Table 5. Mutually overlapping clusters obtained under some parameter conditions with MCODE
Clusterwise separation penalizes this effect by using the marginal sums rather than the cluster size. Thus, if a method generates many redundant clusters, each one intersecting with a given complex, the marginal sum will increase drastically, and Sep_{cl }will be reduced accordingly. Note that the result of Table 5 is not representative of all MCODE conditions: when appropriate parameters are chosen, the level of mutual overlap between clusters is reasonable.
Figure 4B displays the impact of edge addition on clusteringwise separation. The general trends are similar to those revealed by the accuracy curves (Figure 4A), but the random expectation curves are now roughly horizontal for SPC as well as for the other algorithms. We defined a second set of parameters optimized for separation, in the same way as described above for accuracy. These separationoptimized parameters are displayed in Table 3 and were used for all separation curves in this robustness analysis (right panels in Figure 4).
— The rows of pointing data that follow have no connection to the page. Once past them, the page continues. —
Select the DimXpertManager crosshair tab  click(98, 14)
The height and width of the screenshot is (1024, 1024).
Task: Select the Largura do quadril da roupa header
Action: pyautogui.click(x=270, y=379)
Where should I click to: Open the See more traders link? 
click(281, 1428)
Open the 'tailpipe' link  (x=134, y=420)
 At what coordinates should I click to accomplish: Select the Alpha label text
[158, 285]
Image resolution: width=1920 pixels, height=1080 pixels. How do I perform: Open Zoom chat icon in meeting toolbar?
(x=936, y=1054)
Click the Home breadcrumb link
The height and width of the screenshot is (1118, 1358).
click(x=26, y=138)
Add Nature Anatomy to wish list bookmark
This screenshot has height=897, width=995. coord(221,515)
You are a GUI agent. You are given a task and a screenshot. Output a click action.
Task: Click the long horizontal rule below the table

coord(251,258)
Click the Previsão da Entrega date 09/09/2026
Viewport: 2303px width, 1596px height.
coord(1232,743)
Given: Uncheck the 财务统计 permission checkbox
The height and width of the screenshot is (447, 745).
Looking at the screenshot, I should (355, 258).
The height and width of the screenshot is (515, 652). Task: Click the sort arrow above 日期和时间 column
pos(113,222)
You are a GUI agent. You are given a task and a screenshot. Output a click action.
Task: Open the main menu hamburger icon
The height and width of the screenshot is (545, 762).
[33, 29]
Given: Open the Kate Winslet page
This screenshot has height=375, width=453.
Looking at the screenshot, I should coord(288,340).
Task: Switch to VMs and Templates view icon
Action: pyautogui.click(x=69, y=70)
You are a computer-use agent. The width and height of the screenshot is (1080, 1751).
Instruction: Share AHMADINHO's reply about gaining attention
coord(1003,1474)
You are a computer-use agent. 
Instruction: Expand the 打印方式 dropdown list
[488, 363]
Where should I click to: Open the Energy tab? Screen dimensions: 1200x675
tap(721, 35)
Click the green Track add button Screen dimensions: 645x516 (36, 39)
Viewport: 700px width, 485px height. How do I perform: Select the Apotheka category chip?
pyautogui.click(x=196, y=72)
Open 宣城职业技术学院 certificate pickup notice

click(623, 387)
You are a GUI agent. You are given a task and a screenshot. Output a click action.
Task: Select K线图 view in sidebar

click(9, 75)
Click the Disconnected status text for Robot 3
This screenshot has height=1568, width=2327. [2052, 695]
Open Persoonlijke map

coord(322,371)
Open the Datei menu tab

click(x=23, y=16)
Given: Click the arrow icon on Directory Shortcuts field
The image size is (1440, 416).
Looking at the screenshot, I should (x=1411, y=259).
In Figure 4C and 4D, increasing proportions (0%, 5%, 10%, 20%, 40%, and 80%) of edges are randomly removed from the test graph. The general trend is for RNSC and MCL to outperform the other two algorithms under most conditions. RNSC, however, shows a higher sensitivity to edge removal, and its performance strongly decreases when more than 40% of the edges are removed. SPC is quite robust to edge removal, but its performance remains lower than that of MCL under all conditions. Note that this removal experiment is not very indicative of algorithm capability under realistic conditions, because the partitioning of the test graph corresponds almost with complex composition (Figure 1A). Thus, when edges are simply removed, this partitioning is mostly maintained: given the high level of intracomplex connectivity, most complexes remain linked, and no new intercomplex link is created.
In order to obtain a realistic estimate of algorithm robustness, we thus need to combine edge addition and removal. Figure 4E and 4F shows the robustness to edge removal, starting from a graph with 100% edge addition. The performances of all programs are of course reduced as compared to Figures 4C and 4D. In terms of accuracy (Figure 4E), RNSC and MCL show grossly similar behaviours: the accuracy shows a good robustness in the low range of removal percentages (0–40%) but strongly decreases at higher percentages (80%). Yet in terms of separation (Figure 4F), RNSC shows a better performance than MCL at low rates of removal. The separation values of all algorithms drop to their respective levels of the random expectation when 80% of the edges are removed. MCODE and SPC show generally low performance, and are drastically affected by the combination of addition and removal. The performance of SPC is similar to that obtained by selecting random clusters, in terms of both accuracy (Figure 4E) and separation (Figure 4F).
Figures 4G and 4H show the effect of edge addition on graphs from which 40% of the edges had previously been removed. These curves confirm the trends observed in Figures 4A and 4B: MCL and RNSC are weakly affected by edge addition, but as little as 20% edge addition suffices to prevent SPC from identifying the complexes (Figure 4H). MCODE is relatively robust to edge addition, but shows a weaker performance than MCL and RNSC over the whole range of conditions.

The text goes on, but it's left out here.